▶ **List of tasks**:
[A] In the post about the hinged triangle, what does the bottom member's internal tension exactly balance?
[B] Rewrite the post about the hinged triangle, beginning at the words "It shows 3 idealised" and stopping after "that I'm missing.", with "weightless" changed to "massless".

▶ **Selected excerpt**:
--- Begin ---
It shows 3 idealised weightless rigid members hinged in a vertical plane, in an isoceles triangle. Two of the members carry identical loads at their midpoint (W = Mg). The bottom member is constrained in such a way that the internal tension exactly balances the "spreading" forces developed by the two members it supports.

But when I try and calculate it (which should be simple!) I get an indeterminate solution. it looks like there should be another constraint, beyond the usual ones, but I can't see any constraint that I'm missing.

As a thought experiment, it should have a single, static, unique, solution. If I built a rigid triangle like this, from 3 lengths of wood, dangled weights from 2 of them, and somehow balanced it vertically with one bottom corner on a brick and the other bottom corner level with it on a roller skate (or just stood it up in an ice-rink), that would match the setup. The resulting concoction would clearly have a static equilibrium (ignoring any bending or overbalancing!) and therefore a unique + static set of tensions, for any given reasonable lengths of wood and magnitudes of weight.
--- End ---
▶ **Given information**:
--- Begin ---
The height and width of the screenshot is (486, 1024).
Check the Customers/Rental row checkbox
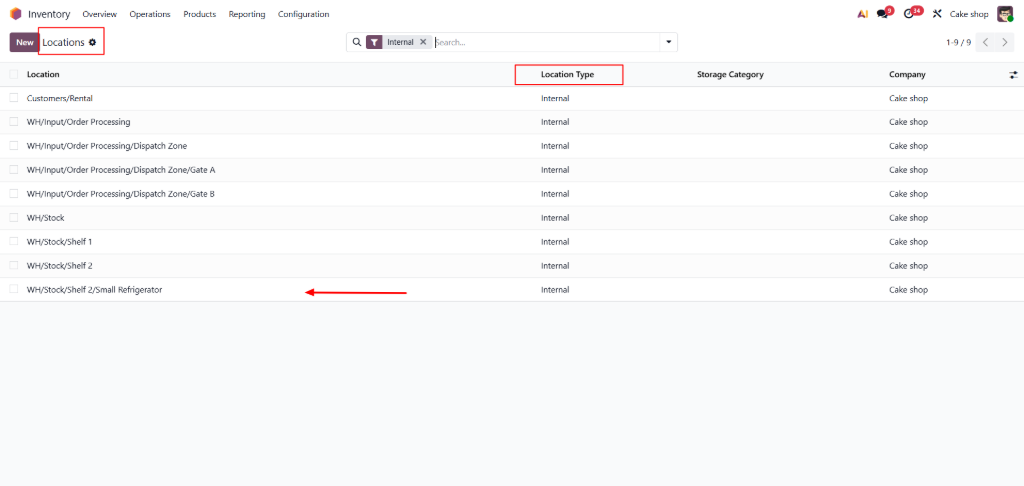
--- End ---
--- Begin ---
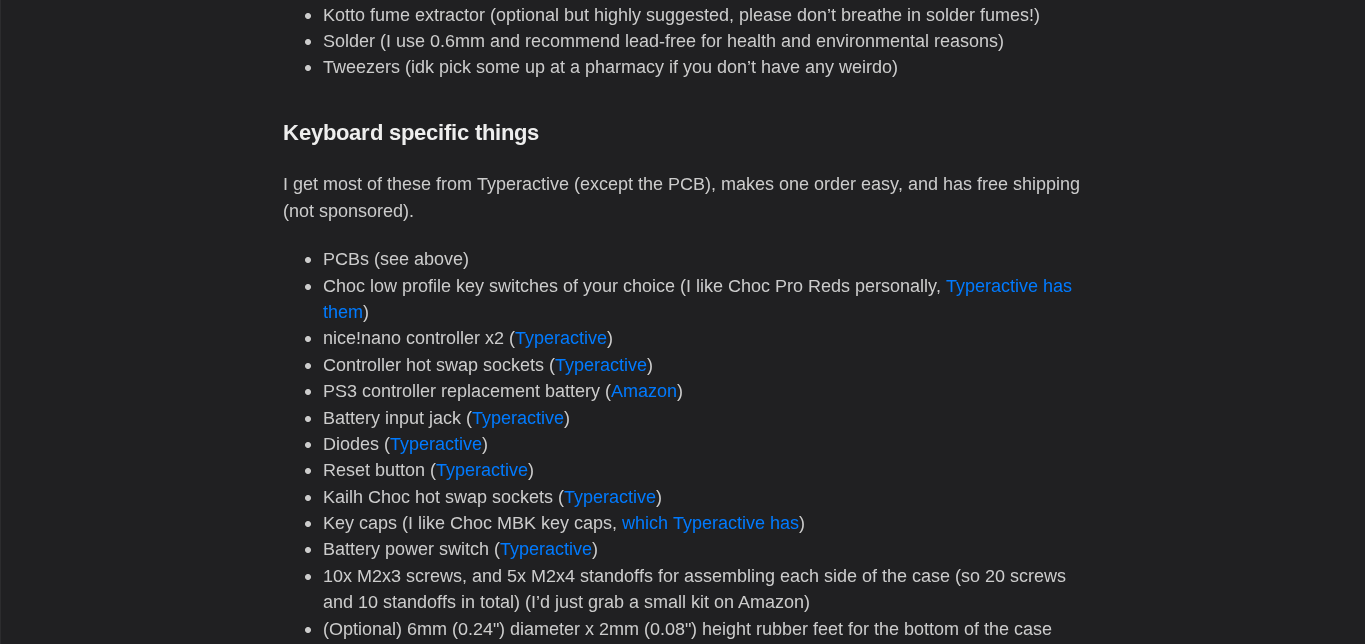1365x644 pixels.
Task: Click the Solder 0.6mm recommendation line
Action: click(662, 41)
--- End ---
--- Begin ---
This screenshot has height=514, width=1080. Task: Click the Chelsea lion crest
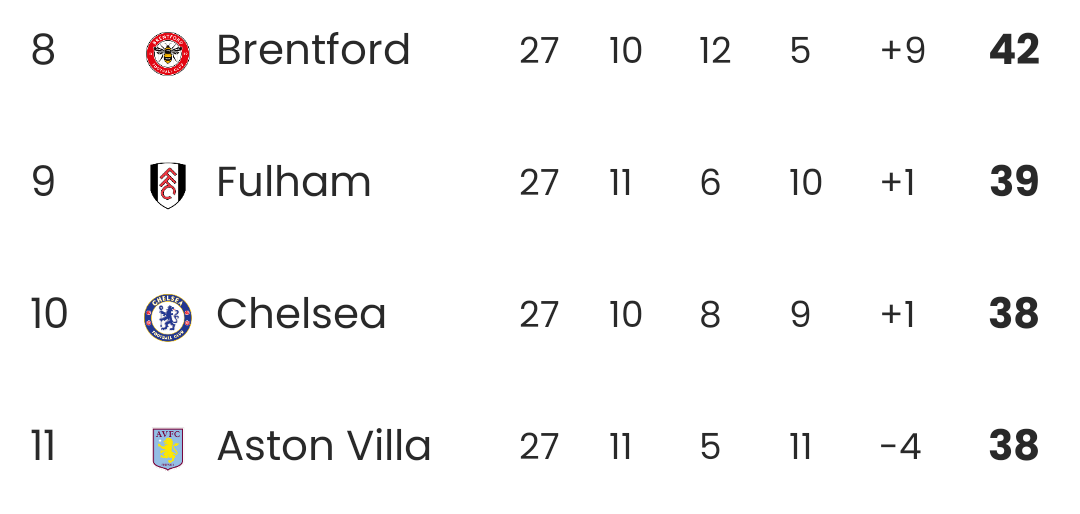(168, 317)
--- End ---
▶ **Task answers**:
[A] It balances the "spreading" forces developed by the two members it supports.

[B]
It shows 3 idealised massless rigid members hinged in a vertical plane, in an isoceles triangle. Two of the members carry identical loads at their midpoint (W = Mg). The bottom member is constrained in such a way that the internal tension exactly balances the "spreading" forces developed by the two members it supports.

But when I try and calculate it (which should be simple!) I get an indeterminate solution. it looks like there should be another constraint, beyond the usual ones, but I can't see any constraint that I'm missing.